## [TASK TO CARRY OUT]
For the word "height", state the number of lines in the data that contain it, and nothing else.
START DATA FOR ANALYSIS
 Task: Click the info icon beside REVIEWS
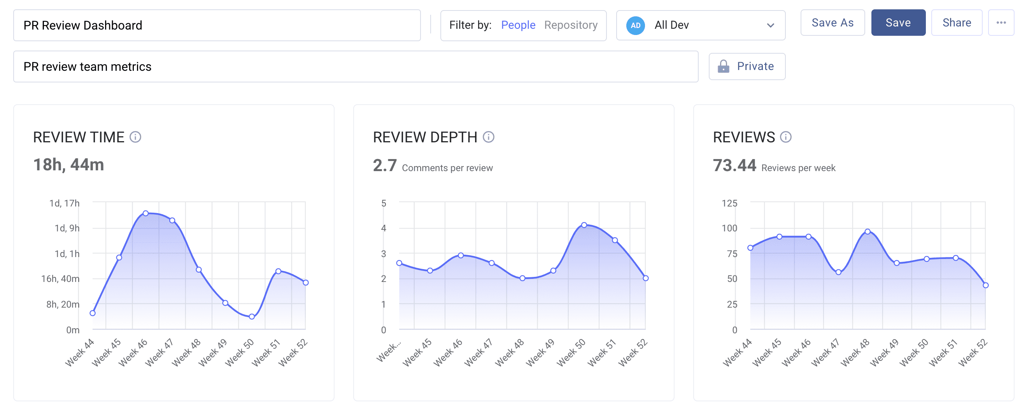786,137
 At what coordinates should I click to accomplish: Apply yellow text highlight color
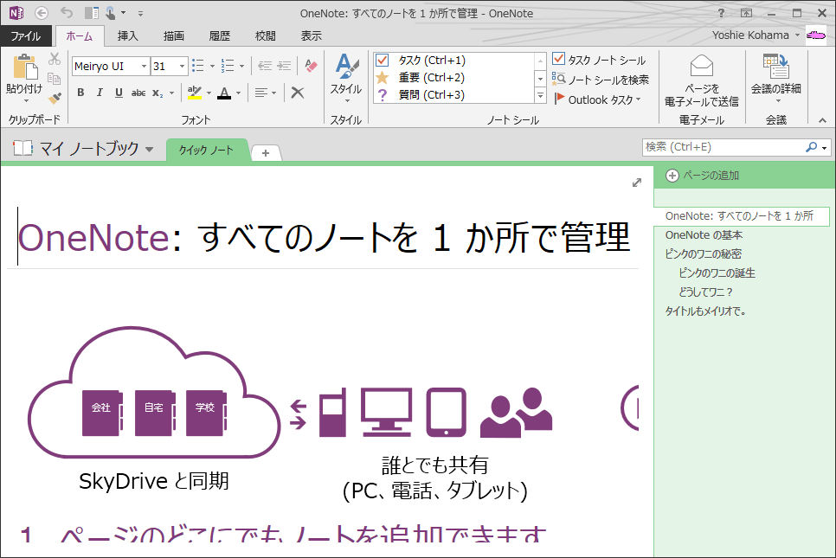pyautogui.click(x=194, y=93)
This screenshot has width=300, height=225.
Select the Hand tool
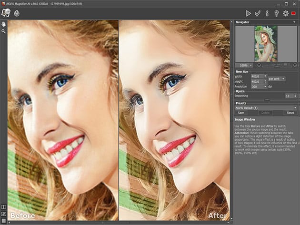click(x=4, y=24)
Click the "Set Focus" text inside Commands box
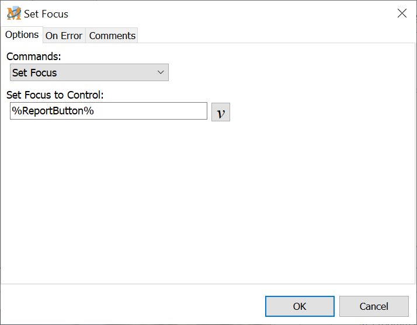417x325 pixels. coord(34,73)
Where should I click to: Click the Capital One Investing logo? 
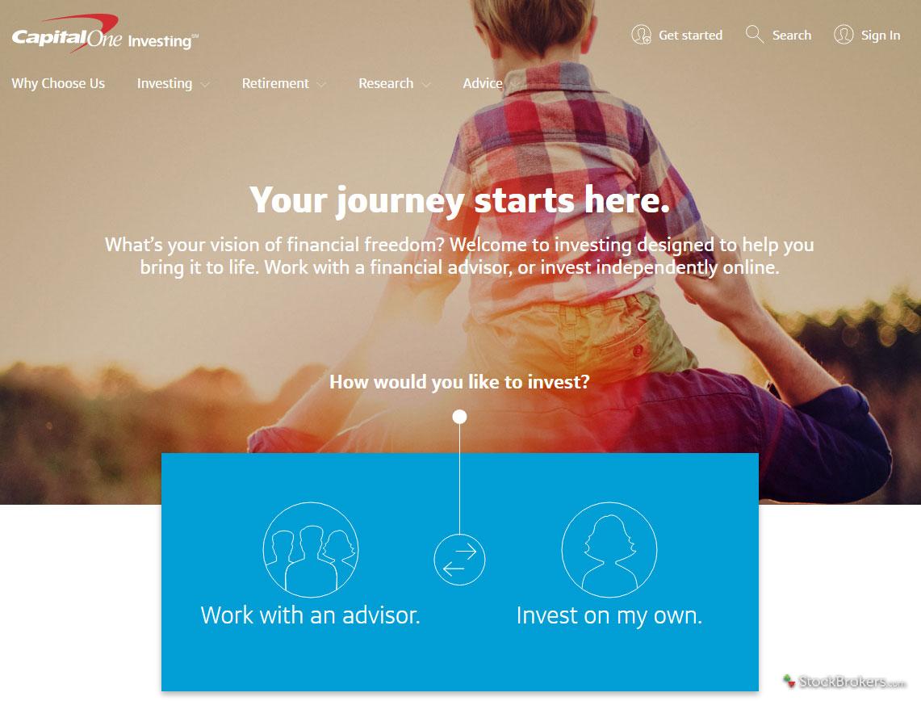pos(105,36)
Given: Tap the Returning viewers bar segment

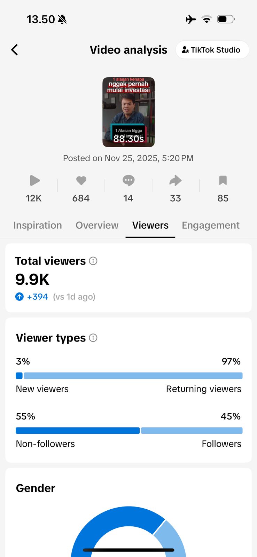Looking at the screenshot, I should pos(133,376).
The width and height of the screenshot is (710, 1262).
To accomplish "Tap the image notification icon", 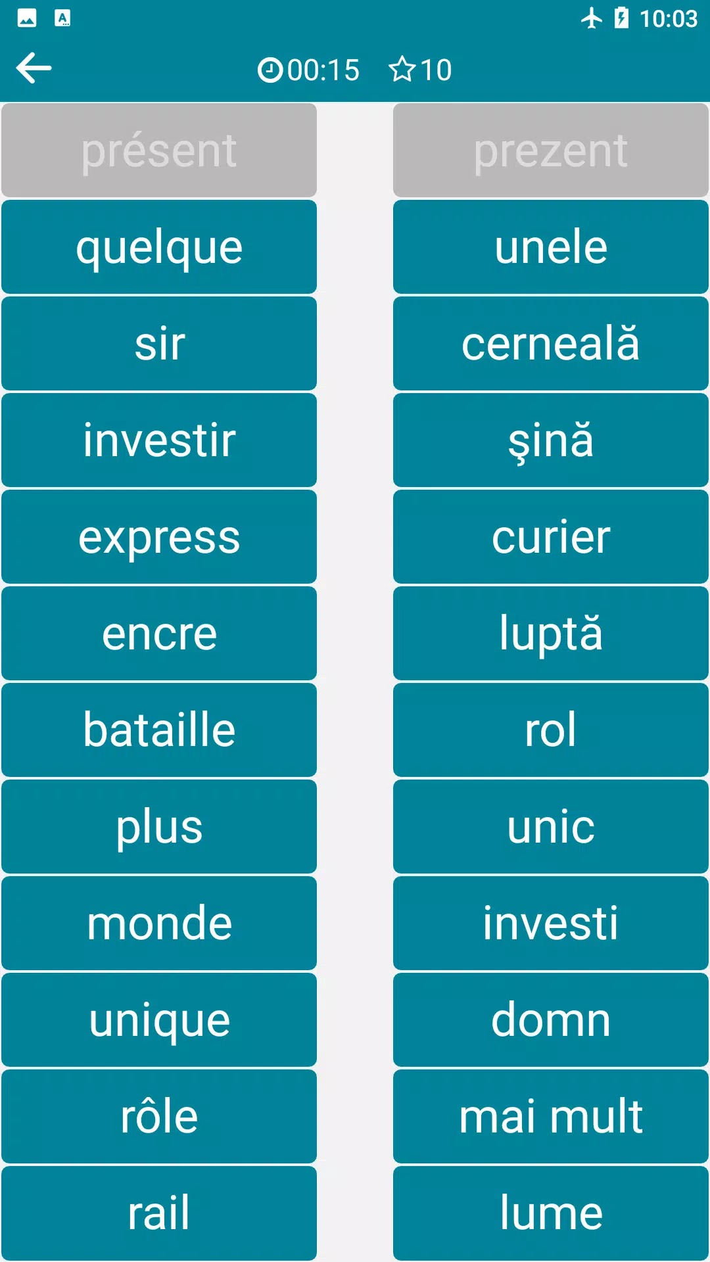I will pyautogui.click(x=27, y=18).
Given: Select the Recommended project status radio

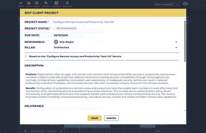Looking at the screenshot, I should 55,28.
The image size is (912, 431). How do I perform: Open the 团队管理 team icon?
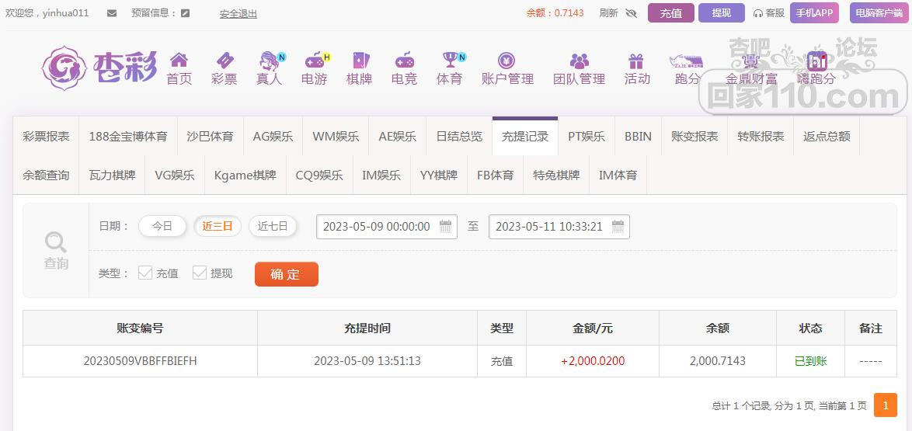pos(579,61)
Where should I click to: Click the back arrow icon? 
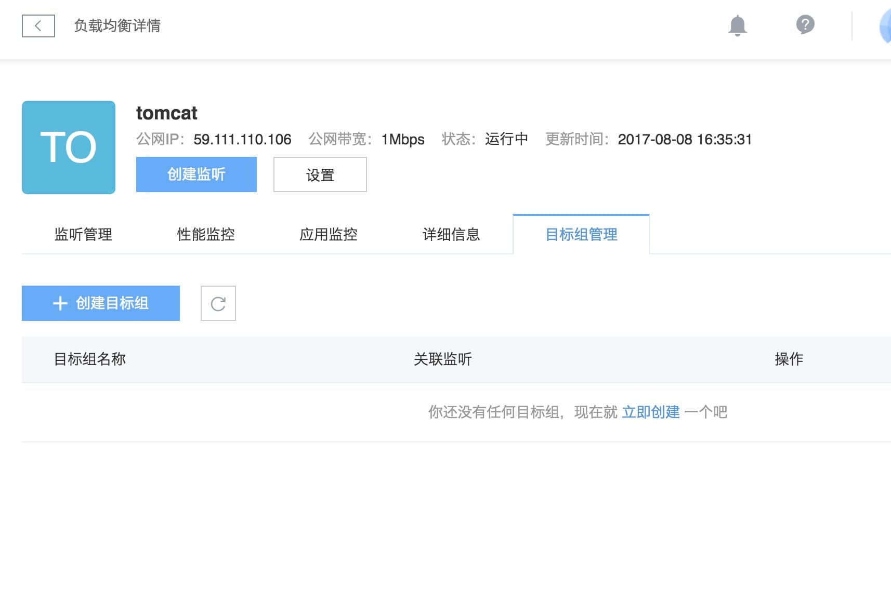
END DATA FOR ANALYSIS
## [OUTPUT BELOW]
2